MEMORY
MEMORY. This is one name for the great and distinctive fact of mind, namely, the power of retaining impressions made through the senses, and of reviving them at after-times without the originals, and by mental forces alone. The conditions of this power have been already stated (seeASSOCIATION OF IDEAS, HABIT).We shall advert here to some of the arts and devices that have been propounded from time to time, for aiding our recollection in the various kinds of knowledge.
Perhaps the commonest remark on this subject is, that memory depends on Attention, or that the more we attend to a thing, the better we remember it. This is true with reference to any special acquisition : if we direct the forces of the mind upon one point, we shall necessarily give that point the benefit of the concentration, but this does not affect memory as a whole : we merely take power from one thing to give it to another. Memory at large can be improved only by increasing the vigor and freshness of the nervous system, and by avoiding all occasions of exhaustion, undue excitement, and other causes of nervous waste. We may do this by general constitutional means, or by stimulating the brain at the expense of the other functions; this last method is, however, no economy in the end. Every man’s system has a certain fund of plastic power, which may be husbanded, but cannot be materially increased on the whole; the power being greatest in early life, and diminishing with advancing years. If it is strongly drawn upon for one class of acquisitions, we must not expect it to be of equal avail for others.

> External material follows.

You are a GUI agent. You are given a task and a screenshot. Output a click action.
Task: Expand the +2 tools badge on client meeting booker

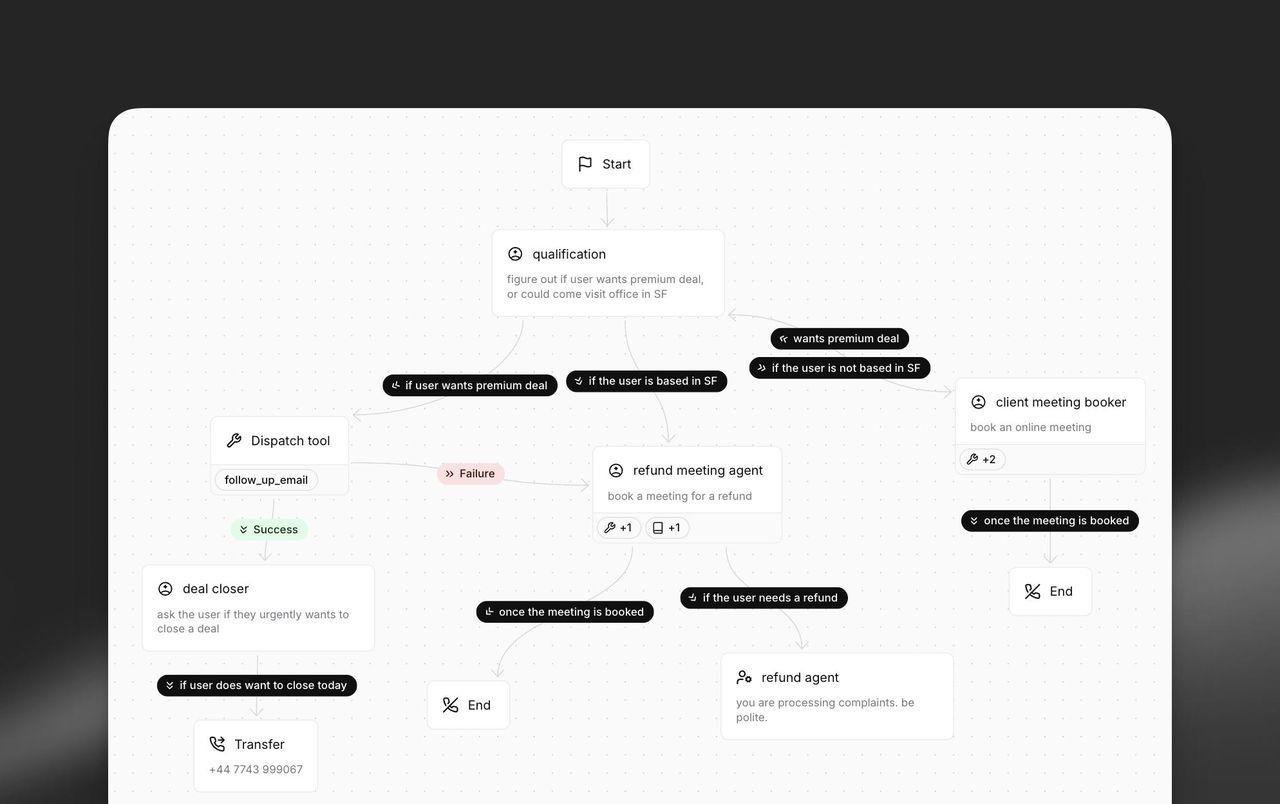coord(982,459)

But there may be ways and means of presenting and arranging the matters of our knowledge, so as to make them retained at a smaller cost of the plastic power of the brain. These include the arts of teaching, expounding, and educating in general, and also certain more special devices commonly known as the arts of Memory, or Mnemonics. A brief account of these last may be given here.
The oldest method of artificial memory is said to have been invented by the Greek poet Simonides, who lived in the 5th c. B.C. It is named the topical, or locality memory, from the employment of known places as the medium of recollection. As given by Quintilian, it is in substance as follows : You choose a very spacious and diversely arranged place—a large house, for instance, divided into several apartments. You impress on the mind with care whatever is remarkable in it; so that the mind may run through all the parts without hesitation and delay. Then, if you have to remember a series of ideas, you place the first in the hall, the second in the parlor, and so on with the rest, going over the windows, the chambers, to the statues and several objects. Then when you wish to recall the succession, you commence going over the house in the order fixed, and in connection with each apartment you will find the idea that you attached to it. The principle of the method is, that it is more easy for the mind to associate a thought with a well-known place, than to associate the same thought with the next thought without any medium whatever. Orators are said to have used the method for remembering their speeches. The method has been extensively taught by writers on mnemonics in modern times. Probably, for temporary efforts of memory, it may be of some vise; the doubtful point always is, whether the machinery of such systems is not more cumbrous than helpful.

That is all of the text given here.